I sat as an arbitrator today in the Bucks County Court of Common Pleas and heard two personal injury cases in which each plaintiff alleged his/her injuries were serious enough to overcome the limited tort threshold. For anyone who has purchased motor vehicle liability insurance and still does not know what the limited tort threshold is, it is the selection you make when you elect to give up the right to sue for “minor” injuries in exchange for a lower insurance premium.

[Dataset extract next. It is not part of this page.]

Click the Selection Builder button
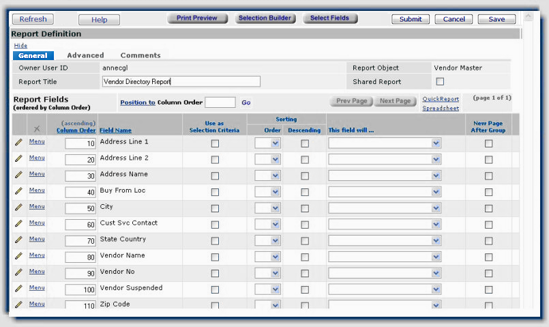This screenshot has width=549, height=327. click(x=265, y=18)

Now, mind you, I represent plaintiffs in personal injury cases and do this for a living, so I was not unsympathetic to the plaintiffs and their attorneys. I believed they suffered injuries in the accidents. However, I simply found their proof lacking when it came to establishing a “serious impairment of a body function.” Perhaps the plaintiffs or their attorneys simply lacked an understanding of what this means. The law requires that a plaintiff not only establish an injury, but also demonstrate how it has had a significant impact on his/her usual and customary activities. It is not enough to claim one experiences pain when lifting, bending, reaching, etc. or that you can no longer pick up your child. It also doesn’t help when, as in one of the cases today, the plaintiff fills out her doctor’s questionnaires reporting minimal impact on her activities and then tries to convince the arbitrators otherwise.

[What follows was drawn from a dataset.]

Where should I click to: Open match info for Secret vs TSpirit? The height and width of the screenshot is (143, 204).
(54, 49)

If you are concerned about your ability to be compensated in the event you are injured in an automobile accident, the simplest solution is to select full tort. If you have selected limited tort, one thing you can do to help your attorney is to keep a diary after the accident writing down all the specific occasions and examples of how your injuries impact your life. Dates, times and places of repeated occasions when you could not participate in a family activity, had to give up a second job or income producing hobby, or otherwise significantly altered your normal work/play activity will help your attorney convey to the factfinder how significant an impact you have suffered. Having to give up golf when you only play four times a year or having to play in pain, even as a regular duffer, won’t win the day.